Teatricidio

Miguel Sanmartín

Miguel Sanmartín

Miguel Sanmartín
msanmartin@eluniversal.com 

 

La fulana asonada en marcha pareciera un autogolpe al mejor estilo de dictaduras comunistas.

 

Es totalmente cierto, camarita. Tan verídico como que la evidencia del “delito” desvelado se obtuvo mediante otro delito: la violación de la intimidad de personas, derecho congregado en una Constitución que el régimen exhibe pero no acata. Destacar que el delito implícito, admitido por la fiscal general, es la única verdad en todo este burdo y perverso montaje, confirma la naturaleza totalitaria del régimen.

 

En efecto, alguien conspira y puso en marcha un golpe de Estado. Pero no de los tradicionales. Este no lo perpetran adversarios al régimen ni apunta -como lo “denunció” ese pelotón de fusilamiento moral que se autodefine como alto mando político de la revolución- a la cabeza del Gobierno.

 

Dicho sea de paso, en la sedición y el golpismo se forjaron políticamente quienes actualmente mantienen secuestradas las instituciones del Estado. Con esas armas pretendieron usurpar el poder en 1992. Dos veces y en ambas fracasaron dejando una estela de destrucción y muerte. El gobierno de la época sobreseyó a aquellos sublevados que son los mismos que hoy actúan como difamadores y verdugos de estudiantes y dirigentes opositores. La magnanimidad con la que fueron tratados no es la misma que dispensan a quienes ellos mantienen injustamente encarcelados.

 

La fulana asonada en curso pareciera un autogolpe al estilo comunista (destruir-aplastar para dominar). Tiene como blanco al país, sus instituciones, sus pilares económicos, sus entes sociales, la democracia, las libertades y los derechos ciudadanos.

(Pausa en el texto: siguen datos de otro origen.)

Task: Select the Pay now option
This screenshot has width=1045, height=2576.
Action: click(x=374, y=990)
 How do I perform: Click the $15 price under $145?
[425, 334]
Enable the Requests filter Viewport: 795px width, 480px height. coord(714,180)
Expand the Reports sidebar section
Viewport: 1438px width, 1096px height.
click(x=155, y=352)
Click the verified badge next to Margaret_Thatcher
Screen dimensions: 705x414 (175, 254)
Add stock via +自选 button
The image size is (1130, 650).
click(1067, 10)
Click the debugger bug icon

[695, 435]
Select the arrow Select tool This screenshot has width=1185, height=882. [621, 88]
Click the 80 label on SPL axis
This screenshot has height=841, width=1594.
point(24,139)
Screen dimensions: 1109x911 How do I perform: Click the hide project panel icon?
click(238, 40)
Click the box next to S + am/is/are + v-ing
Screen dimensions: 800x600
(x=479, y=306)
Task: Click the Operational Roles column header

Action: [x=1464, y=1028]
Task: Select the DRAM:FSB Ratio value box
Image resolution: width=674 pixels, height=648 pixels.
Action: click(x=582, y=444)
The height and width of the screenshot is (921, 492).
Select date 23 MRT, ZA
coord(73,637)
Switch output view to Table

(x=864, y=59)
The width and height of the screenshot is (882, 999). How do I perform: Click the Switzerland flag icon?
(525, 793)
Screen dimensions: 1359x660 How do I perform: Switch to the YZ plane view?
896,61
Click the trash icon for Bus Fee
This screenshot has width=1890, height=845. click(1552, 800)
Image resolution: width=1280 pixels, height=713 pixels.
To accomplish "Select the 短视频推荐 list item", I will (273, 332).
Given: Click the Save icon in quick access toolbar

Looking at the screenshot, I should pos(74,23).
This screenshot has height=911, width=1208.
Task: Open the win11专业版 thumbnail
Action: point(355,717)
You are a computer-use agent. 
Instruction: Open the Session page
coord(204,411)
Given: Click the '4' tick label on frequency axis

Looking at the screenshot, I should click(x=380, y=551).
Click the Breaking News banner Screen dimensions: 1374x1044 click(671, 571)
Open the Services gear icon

La conspiración golpista así ejecutada (desde el poder, con el barniz de legalidad que pueda rociarle la Fiscalía y el TSJ) es contra la población que hoy no cuenta con las condiciones, ni los bienes ni los servicios indispensables para una vida digna.

 

Contra Venezuela viene conspirando, arremetiendo, destruyendo y disociando este “alto mando” (de baja estofa) en conchupancia con los vividores hermanos Raúl y Fidel Castro, quienes, a través de los más de 40 mil agentes -cooperantes denominan a los que laboran con ONGs y contratistas a los que prestan servicio al ejército de EEUU- deterioraron las condiciones de vida de los venezolanos hasta crear el caos que provocó las recientes protestas ciudadanas.

 

El teatricidio montado por el alto mando político de la revolución, el ensañamiento con Simonovis y el aumento de la represión contra los estudiantes busca cancelar el diálogo, disminuir el impacto de eventuales sanciones de EEUU contra miembros del régimen y distraer la atención sobre la escasez, inflación, inseguridad, apagones, racionamiento de agua y aumento de la pobreza. ¡La torpeza es el gran enemigo del régimen!